YOUR INSTRUCTIONS: The output must start at the line containing "Viewport: 1200px width, 630px" in the records below and stop at the last line, matching each line exactly and leaving out every picture.

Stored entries

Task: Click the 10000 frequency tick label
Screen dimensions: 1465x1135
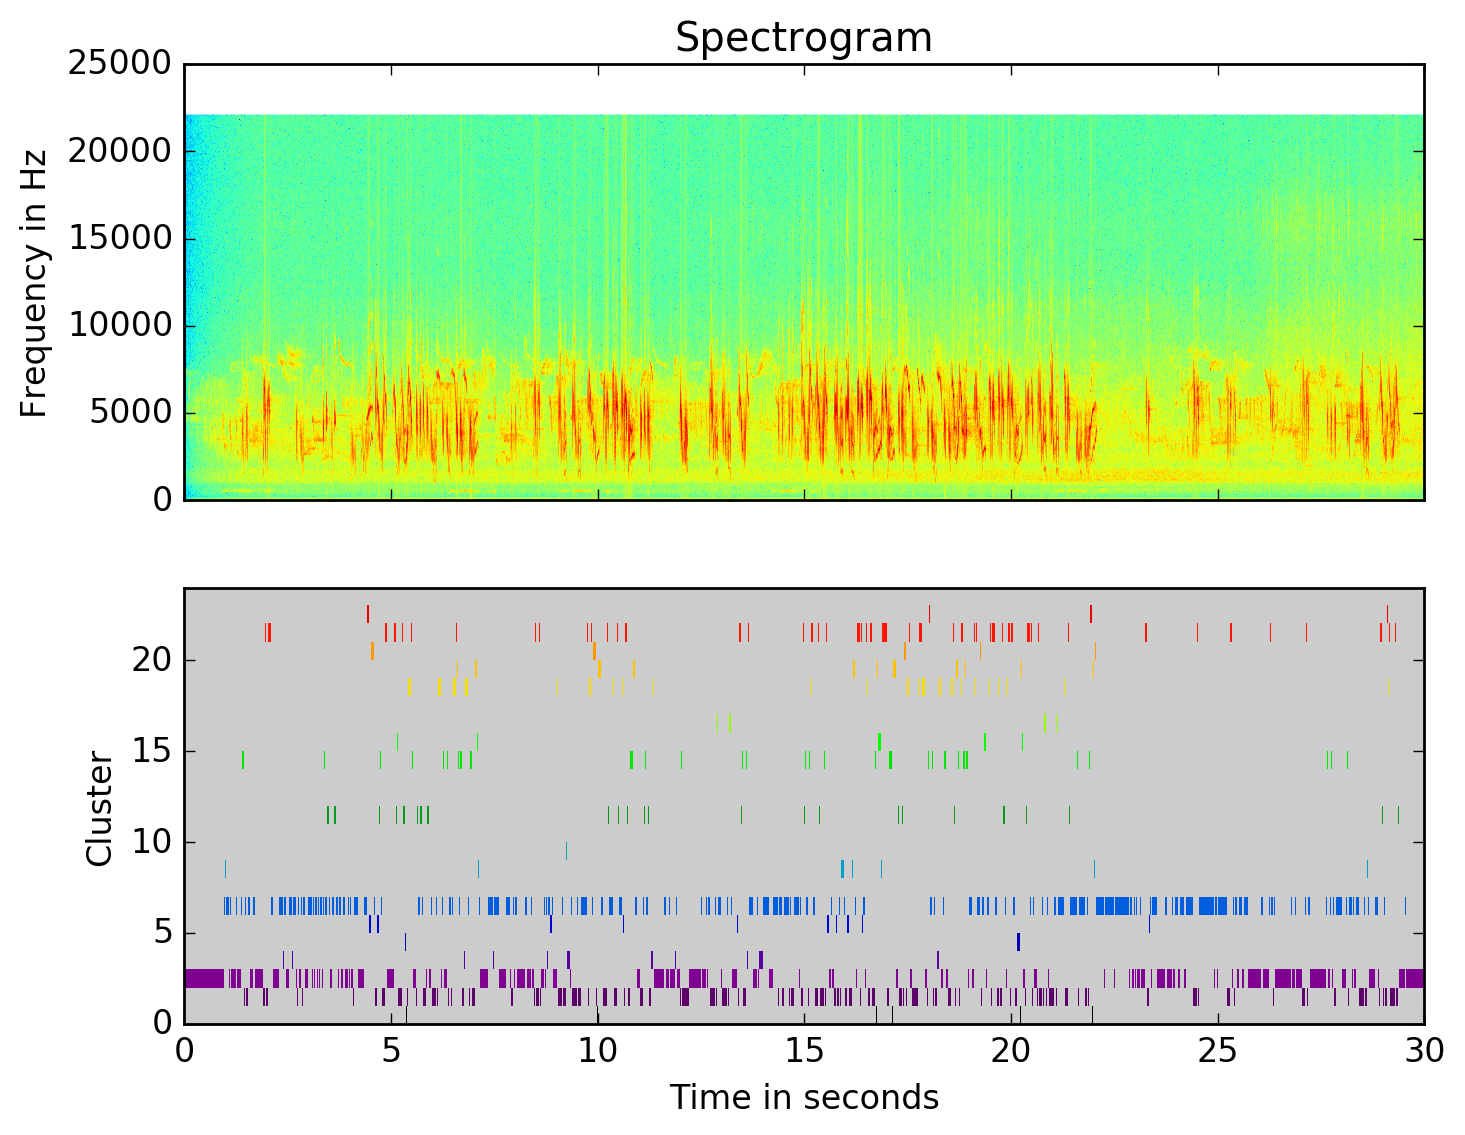Action: click(x=119, y=325)
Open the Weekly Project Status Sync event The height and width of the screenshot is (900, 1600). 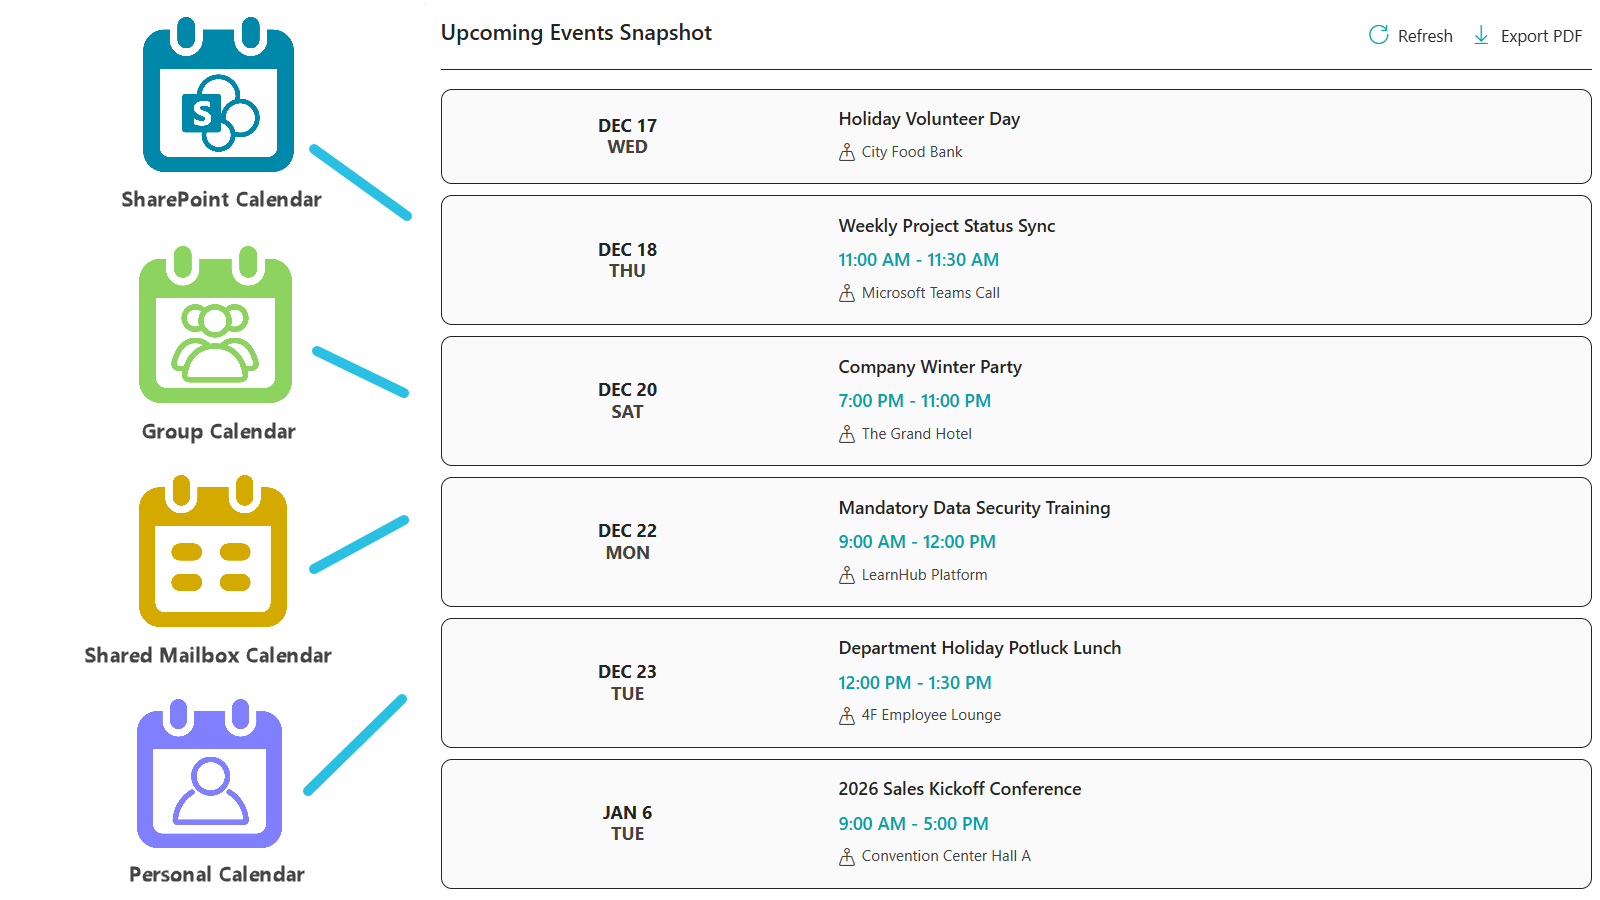tap(1015, 260)
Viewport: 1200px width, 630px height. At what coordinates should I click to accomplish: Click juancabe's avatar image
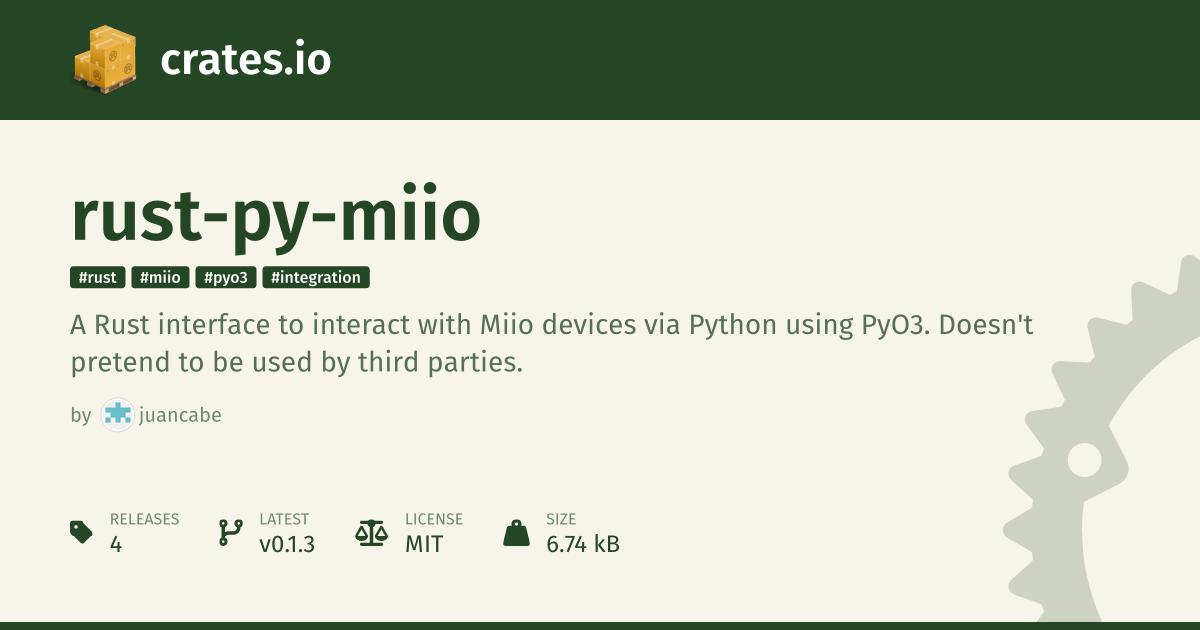(x=117, y=415)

EXERCISE SOLUTION:
Viewport: 1200px width, 630px height. At what coordinates should I click to accomplish: Click juancabe's avatar image
(x=117, y=415)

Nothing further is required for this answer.